Exercise directions:
Below are some records; find each line that carries the word "agent" and copy it.

Records from a data collection

__________

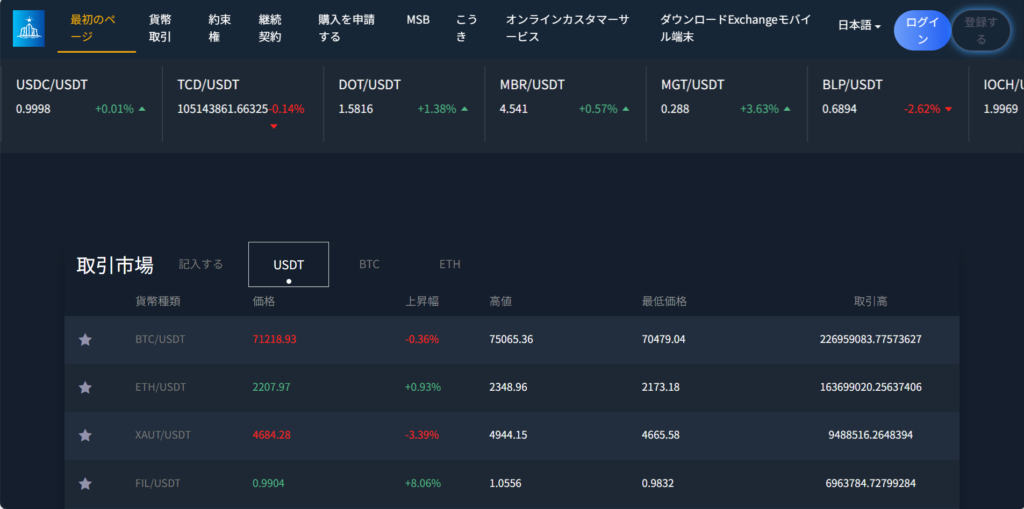Go to the MSB menu item
This screenshot has width=1024, height=509.
[x=418, y=20]
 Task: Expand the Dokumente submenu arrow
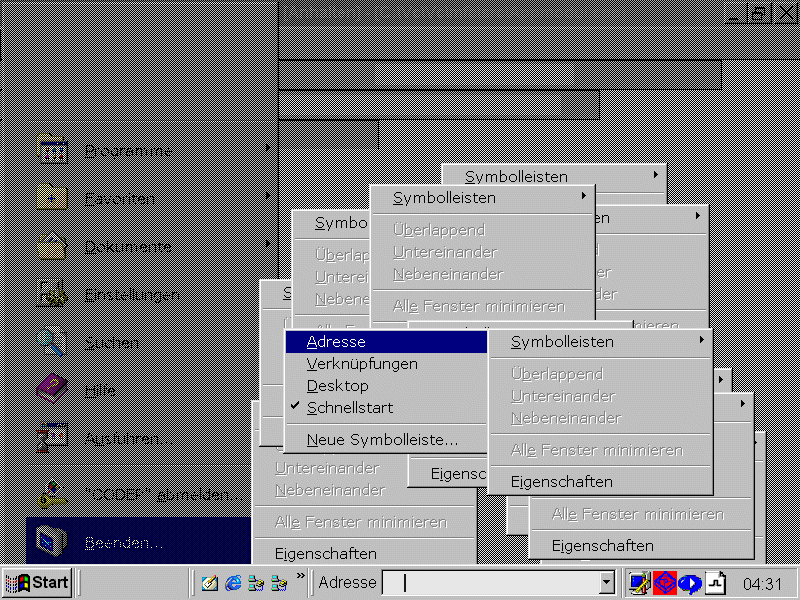267,245
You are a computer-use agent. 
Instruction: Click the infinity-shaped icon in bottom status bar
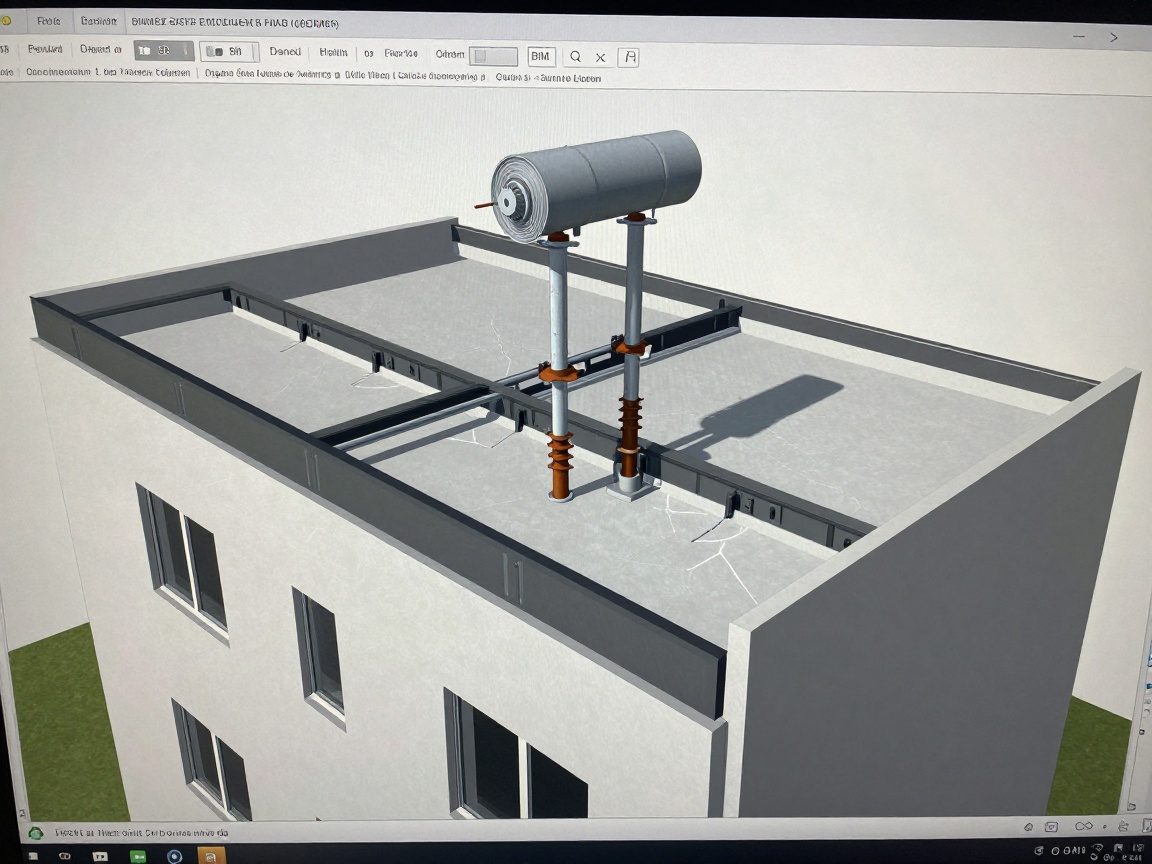1083,826
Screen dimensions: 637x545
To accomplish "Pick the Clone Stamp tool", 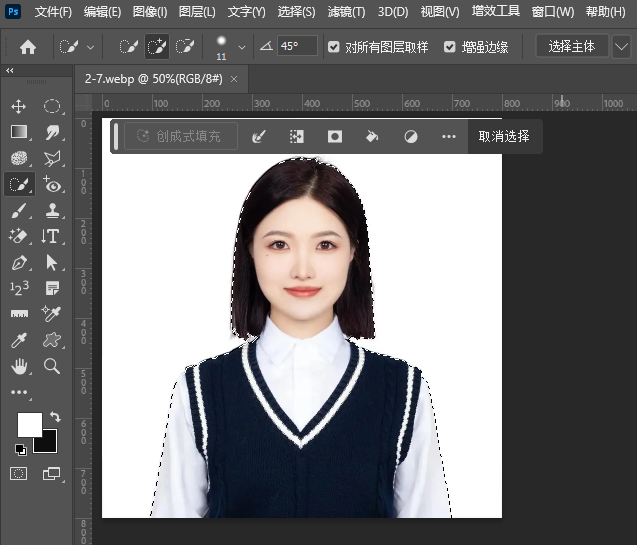I will point(52,211).
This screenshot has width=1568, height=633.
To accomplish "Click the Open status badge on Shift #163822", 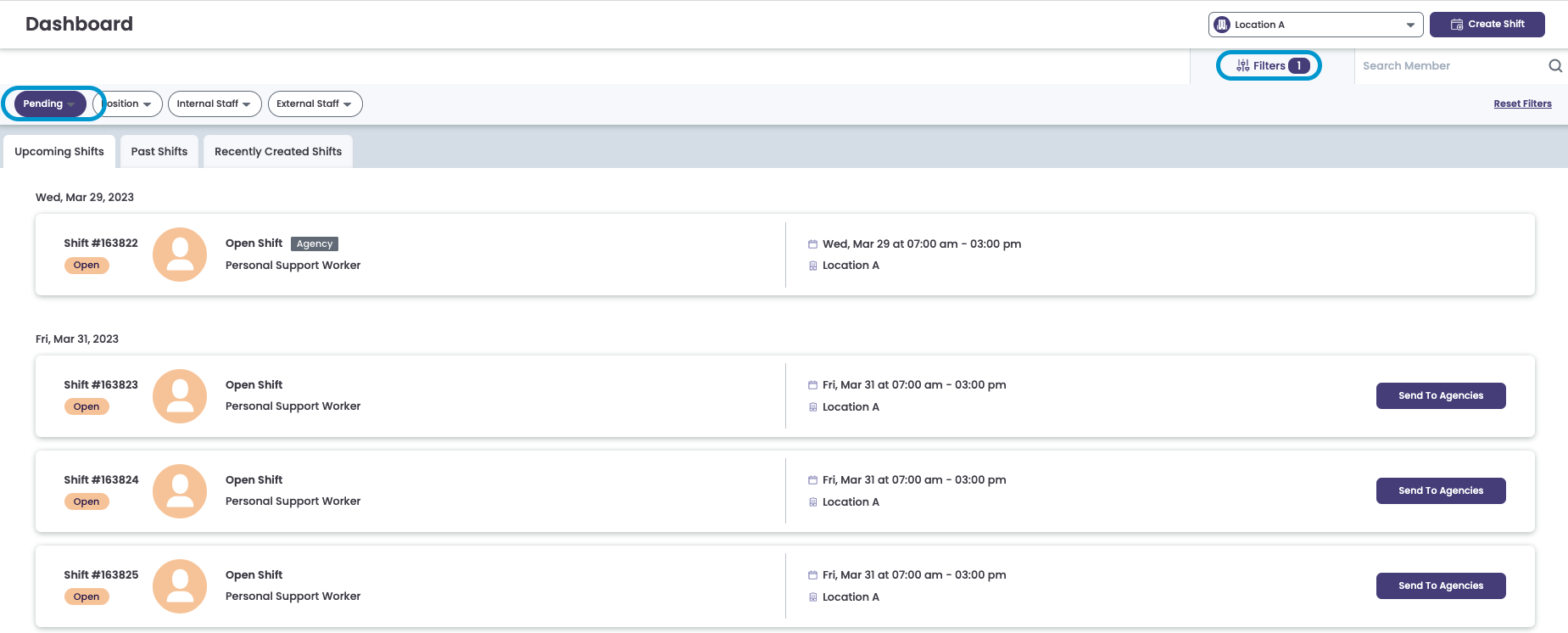I will click(86, 265).
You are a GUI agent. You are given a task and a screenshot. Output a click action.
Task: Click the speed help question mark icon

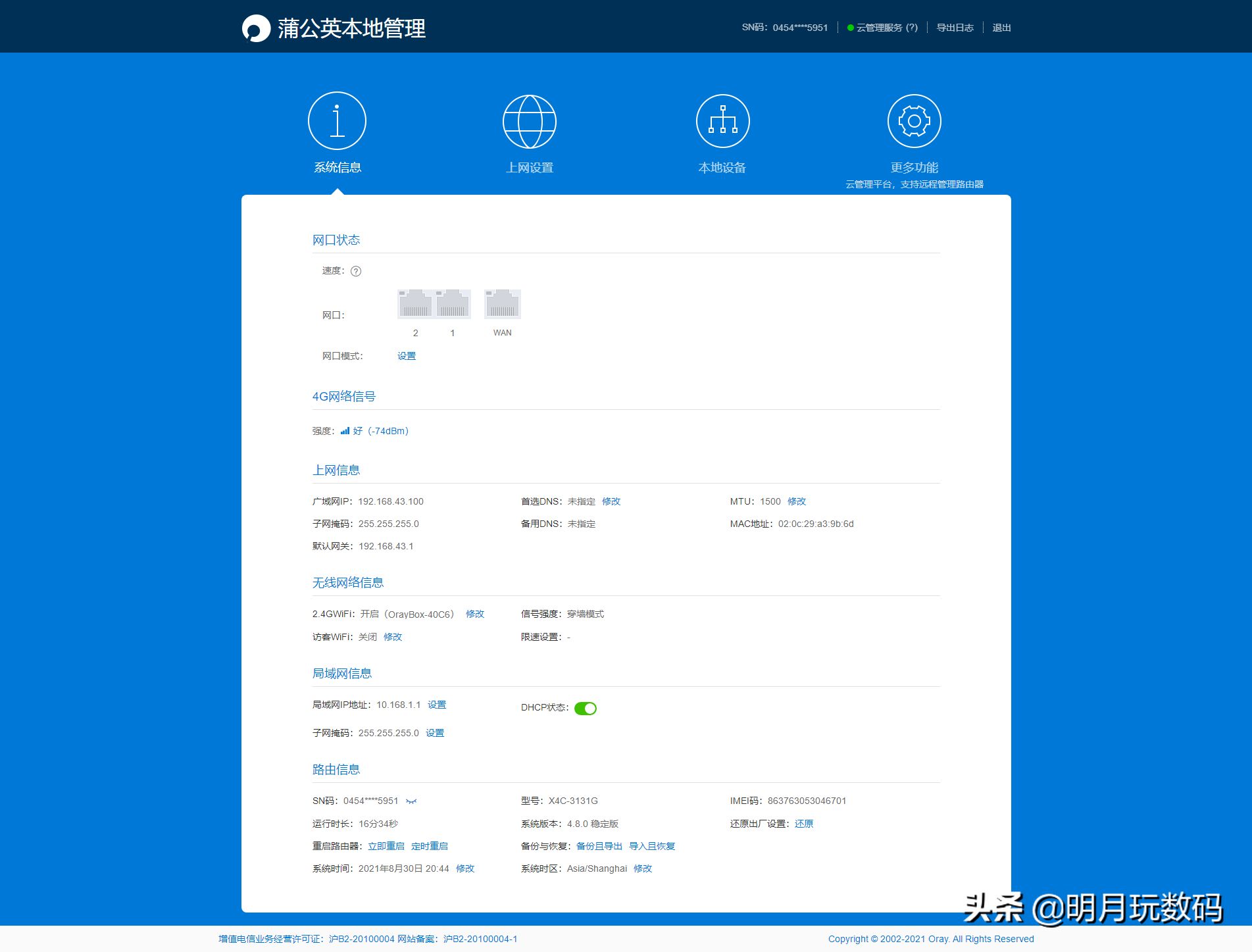[356, 271]
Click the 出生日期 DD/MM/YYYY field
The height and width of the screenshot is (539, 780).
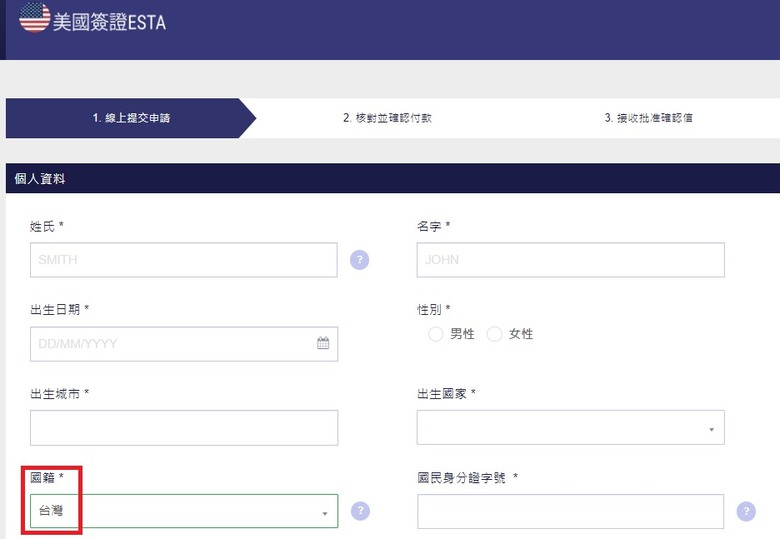[x=184, y=344]
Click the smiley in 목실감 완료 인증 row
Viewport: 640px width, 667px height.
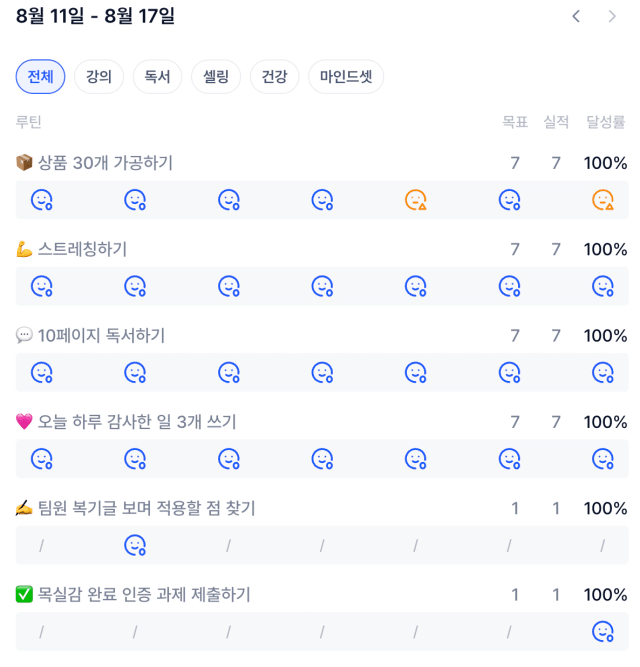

__________

Exercise output:
You are a computer-use agent. 
You are a GUI agent. You are given a task and a screenshot. Output a click action.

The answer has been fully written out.